Dear Credit Card Adviser,
I have a credit card and for the first time in its history, I went over the limit by $200. My interest rate was increased from 9.99 percent to 24.99 percent. I have always paid on time and more than minimum. I called and said I didn’t think this was allowed under the new law. I should only have to pay an overlimit fee of $25 or so. I was told no, that’s not how it works.
I spoke to someone at another bank about how they would deal with the above issue a few weeks ago. I was told they had the late fee and overlimit fee charge of $25. I recently received a letter that stated the bank would now charge 29.99 percent if I was late on my payment on a card that has a 9.99 percent rate. It says nothing about being 60 days late in payment or a penalty fee.
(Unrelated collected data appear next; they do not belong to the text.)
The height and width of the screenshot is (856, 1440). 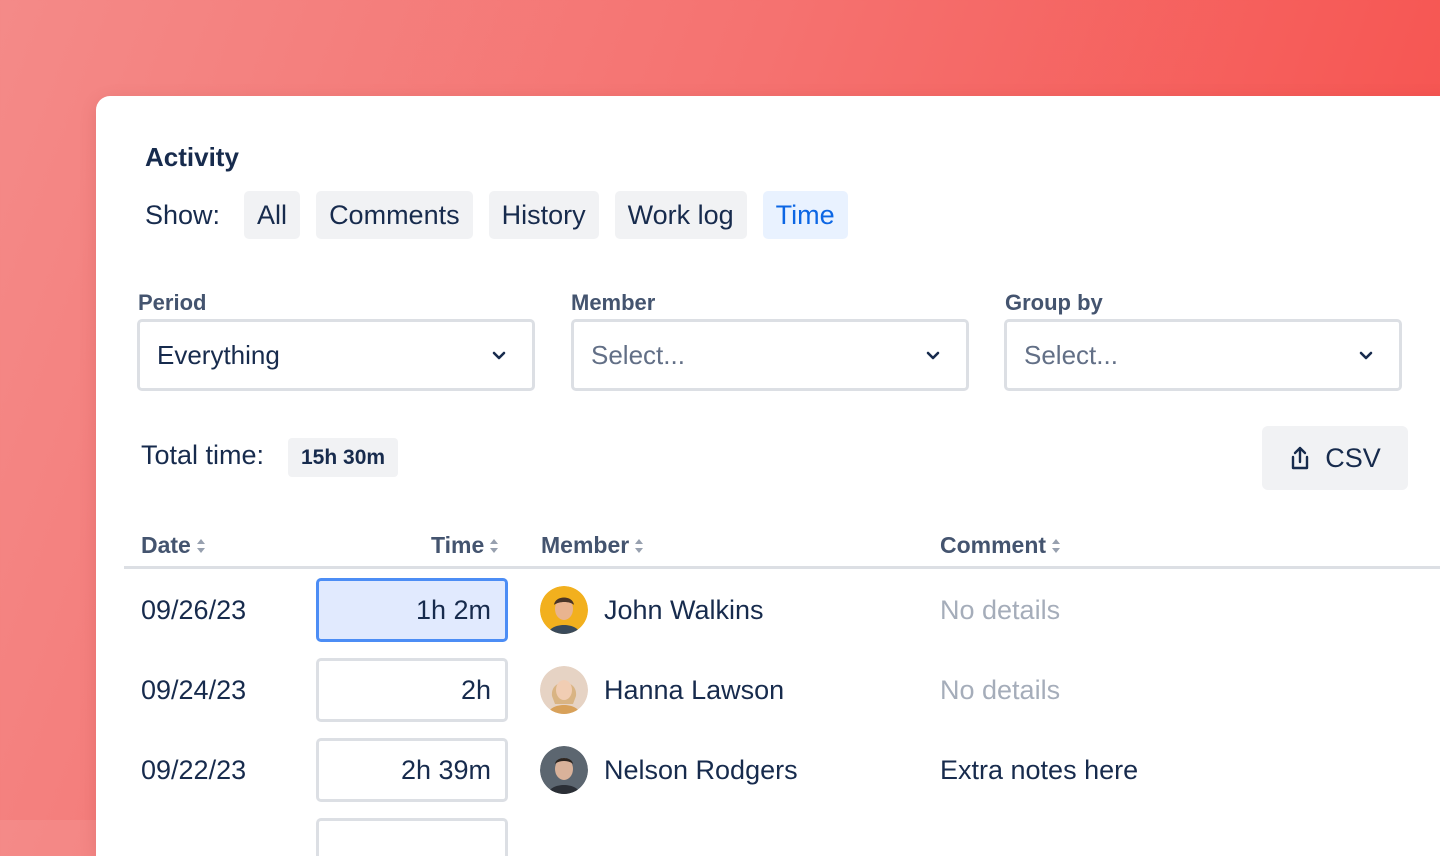 I want to click on filter-worklog-button: Work log, so click(x=680, y=215).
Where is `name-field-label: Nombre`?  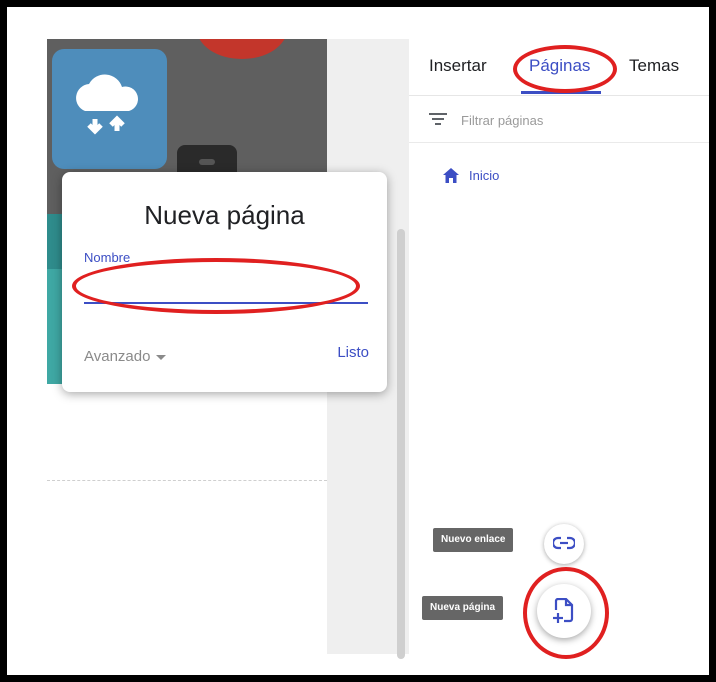 name-field-label: Nombre is located at coordinates (108, 258).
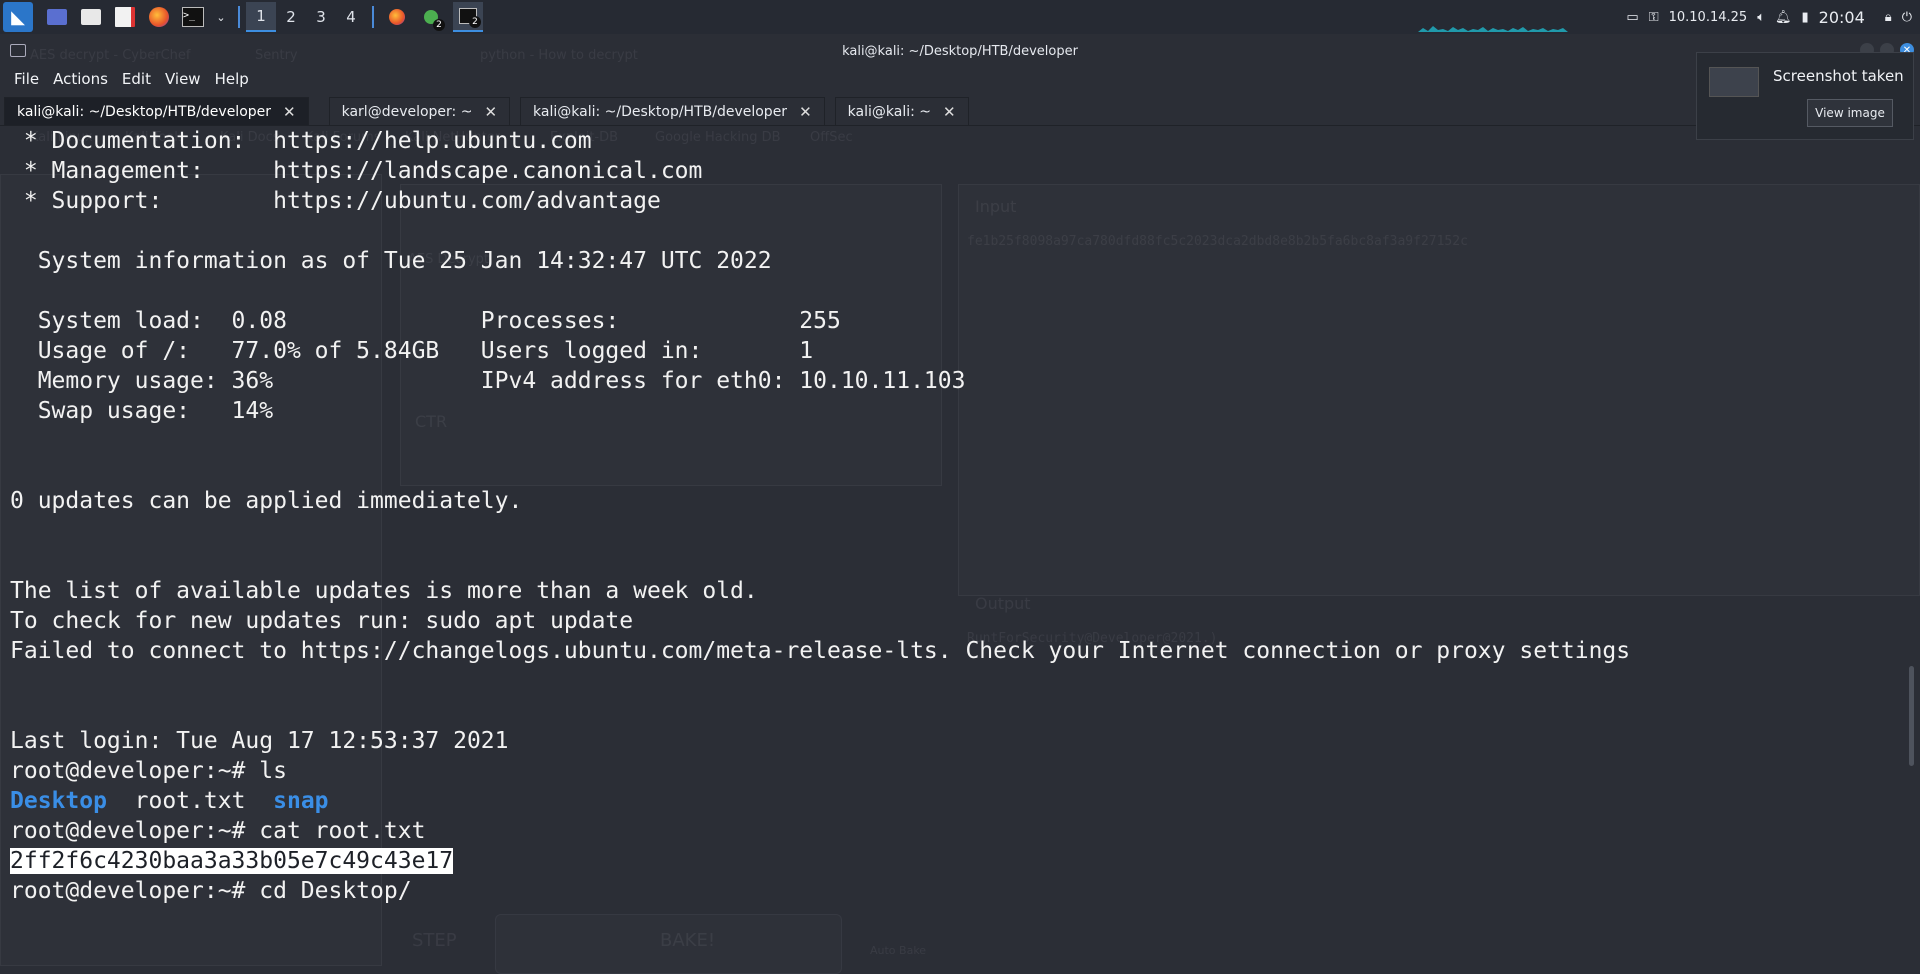 Image resolution: width=1920 pixels, height=974 pixels. I want to click on screenshot-thumbnail, so click(1734, 82).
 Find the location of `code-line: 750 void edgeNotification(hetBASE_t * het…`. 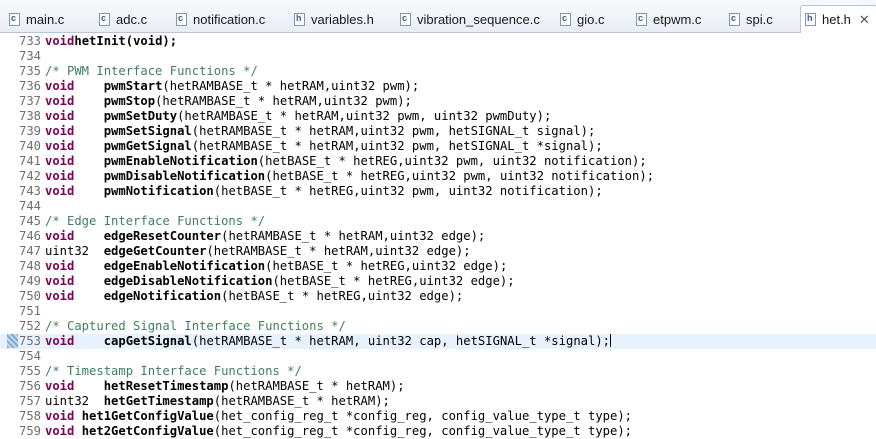

code-line: 750 void edgeNotification(hetBASE_t * het… is located at coordinates (438, 296).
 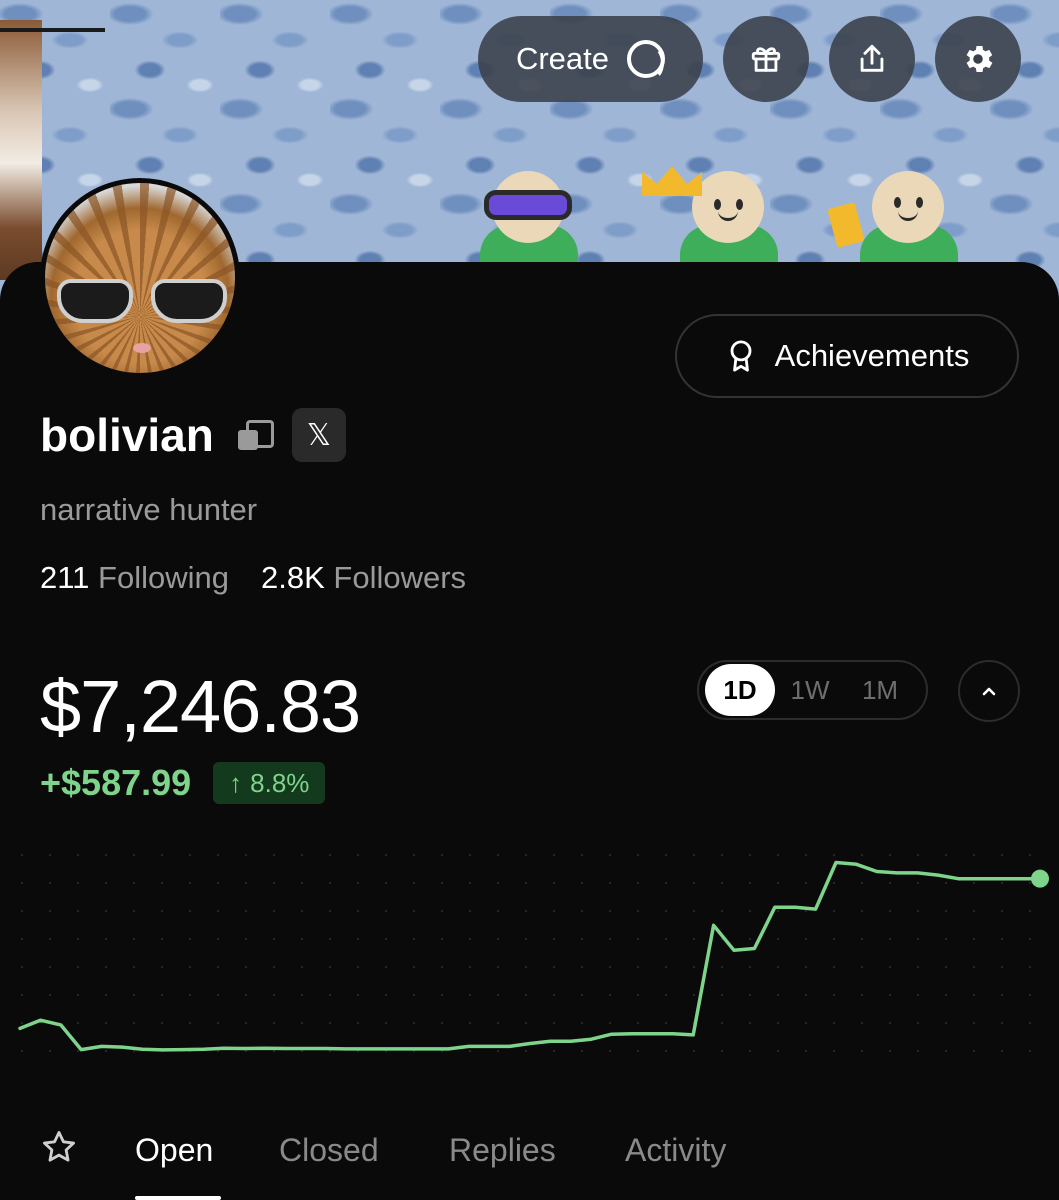 I want to click on range-selector: 1D 1W 1M, so click(x=812, y=690).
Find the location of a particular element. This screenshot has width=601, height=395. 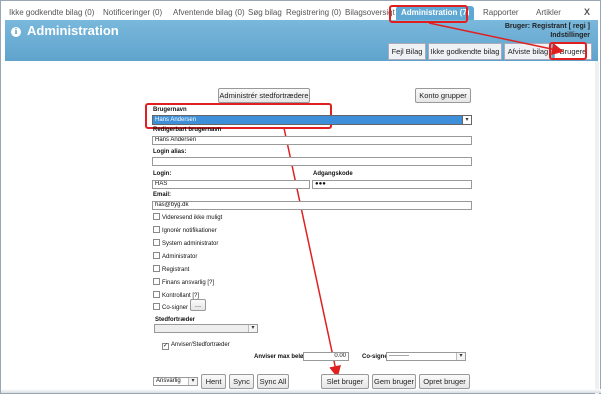

role-select: Ansvarlig ▾ is located at coordinates (176, 382).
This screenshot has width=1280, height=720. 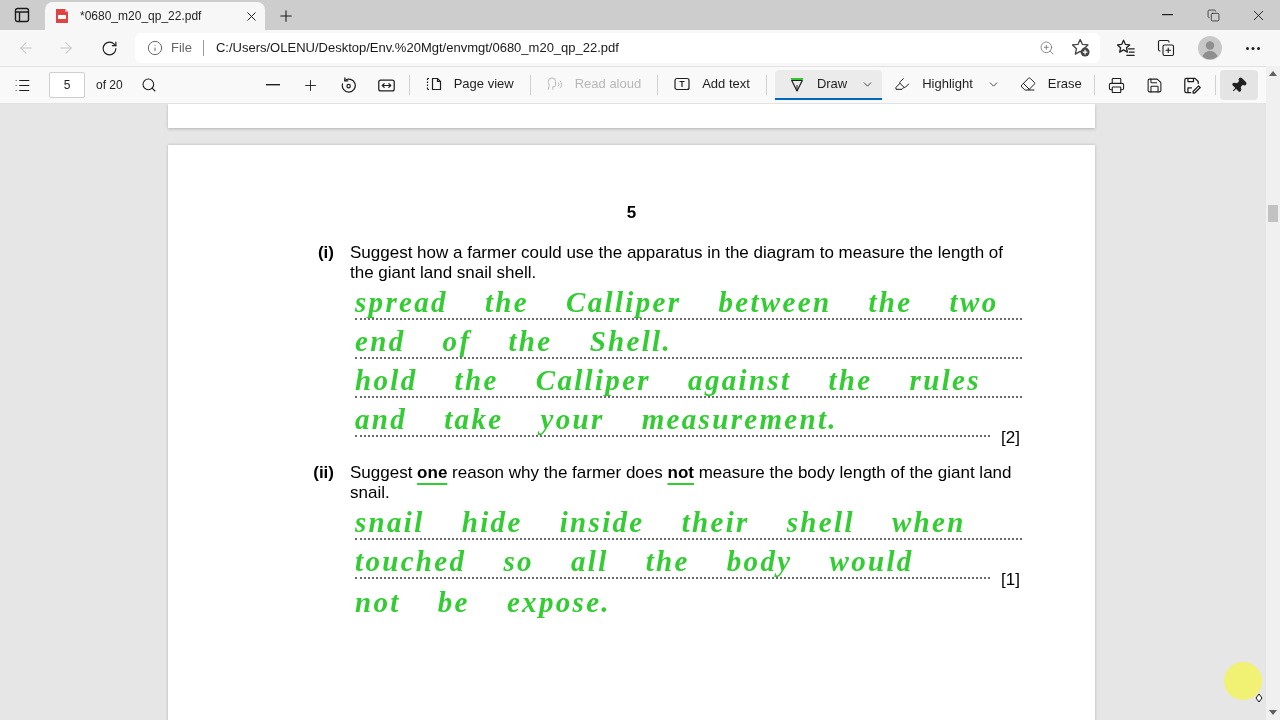 What do you see at coordinates (1028, 84) in the screenshot?
I see `eraser-icon` at bounding box center [1028, 84].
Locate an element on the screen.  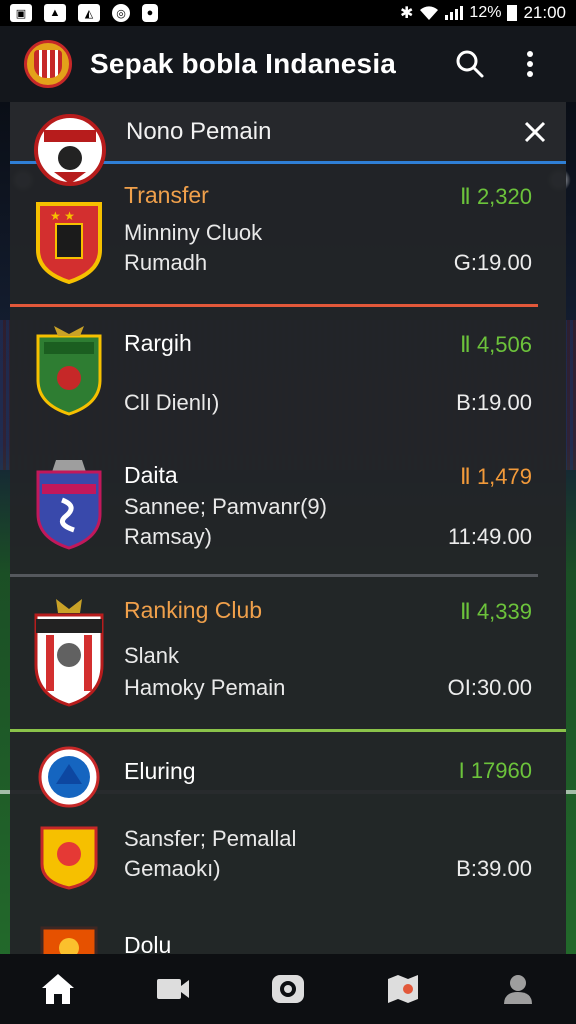
bottom-navigation is located at coordinates (288, 989).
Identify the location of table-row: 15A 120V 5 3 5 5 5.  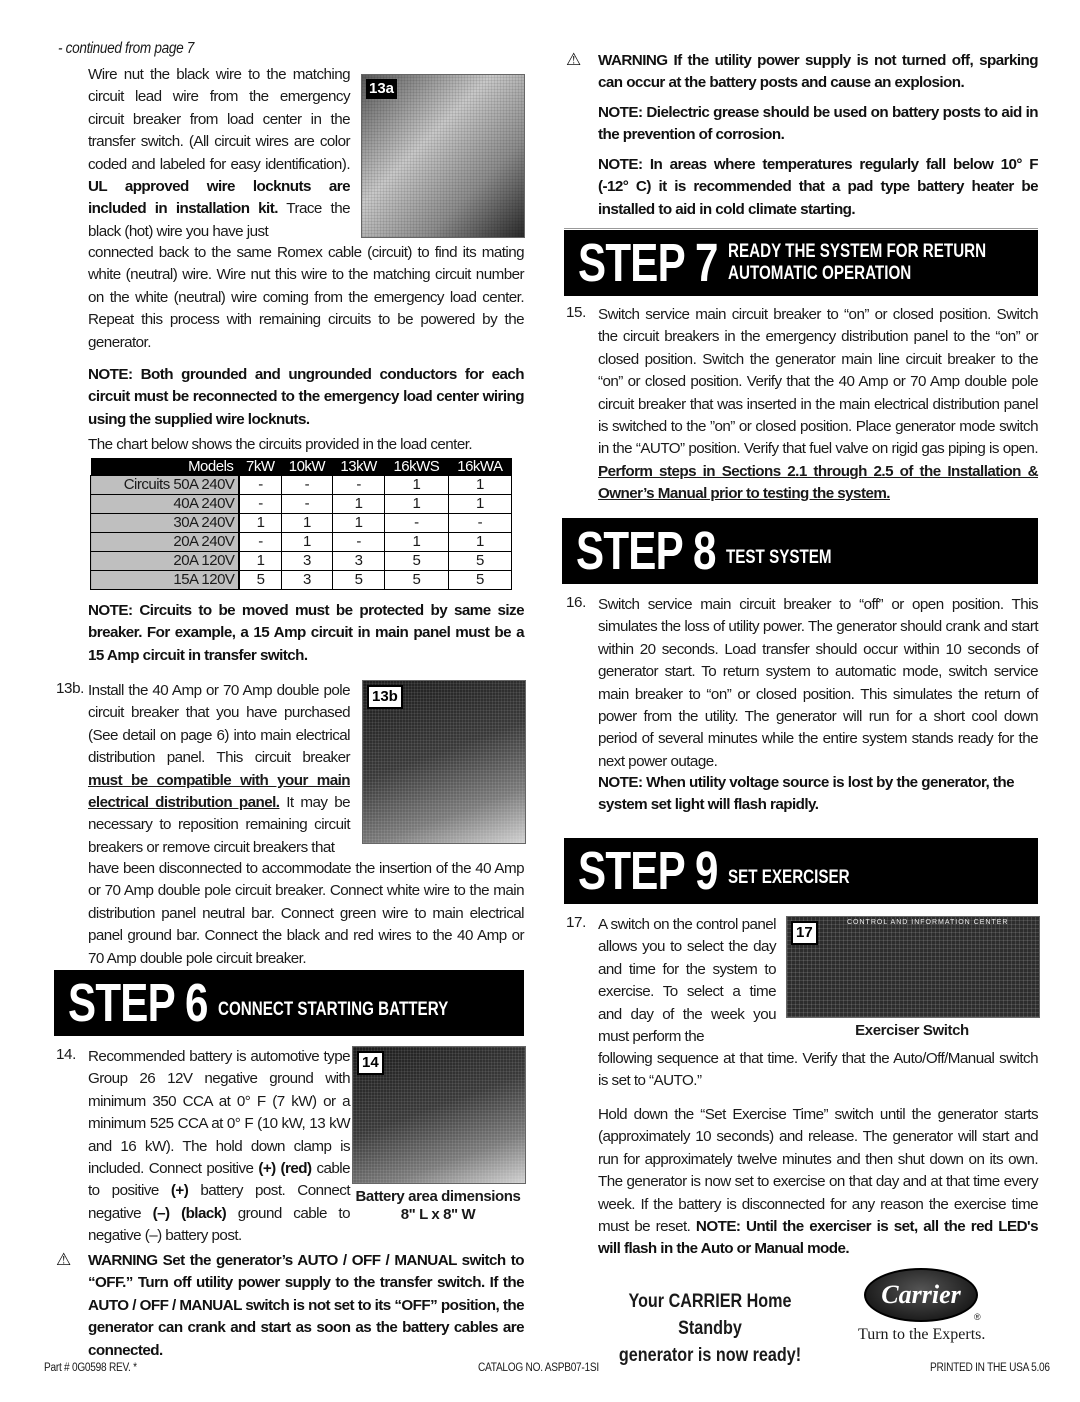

Is this legal under new law? I appreciate any information and advice you can give me.
It’s a good thing you caught the change to your credit card account. The law you mentioned, which is formally known as the Credit Card Accountability, Responsibility and Disclosure Act of 2009, does impose restrictions on rate increases applied to existing balances.
Credit card issuers can’t raise your rate and apply the higher rate to your existing balance unless the increase was triggered by a 60-day late payment, index movement, the expiration of a promotional rate or the termination or completion of a workout arrangement on debt reduction or other concession between the issuer and cardholder. Going over the limit isn’t one of the few exceptions.
However, an issuer can raise your rate for any reason after the first year and apply the increased rate to new charges, with 45 days’ advance notice. If you have an existing balance, your old interest rate will still apply to it, according to a fact sheet about the Credit CARD Act on the Federal Reserve’s website.
The law set limits on penalty fees at up to $25 for violations such as missed payments and overlimit transactions, and up to $35 for a second violation within six billing cycles. But it didn’t cap penalty interest rates, which means that exceeding a credit card limit could trigger a sky-high interest rate on new purchases.
As for the overlimit penalty, issuers aren’t allowed to assess an overlimit fee without your prior consent to allow transactions that exceed the limit. Without this opt in, issuers cannot charge this fee but they can reject over-the-limit transactions.
You can try calling to fight the rate increase, citing the fact that you have never before gone over your limit. If that fails, you could just pay off your balance at the existing rate and use other credit cards for new purchases.
You might not even have a full 45 days before the new rate kicks in for new purchases. In fact, you may have just two weeks after the notice was sent. According to HelpWithMyBank.gov, an educational website for national bank customers, “At the end of the 45-day period, the bank can begin charging the new rate for any balances you accrued after the 14th day after the bank sent the notice.”
Confusing, right? This loophole is one of the head-scratching gotchas of the Credit CARD Act.
If you close the account, the issuer can’t charge you a penalty fee or require immediate repayment of the balance, but it can double your minimum payment percentage or require you to pay off the balance in five years. The account closure can have a temporary but negative effect on your credit score once the balance is paid off.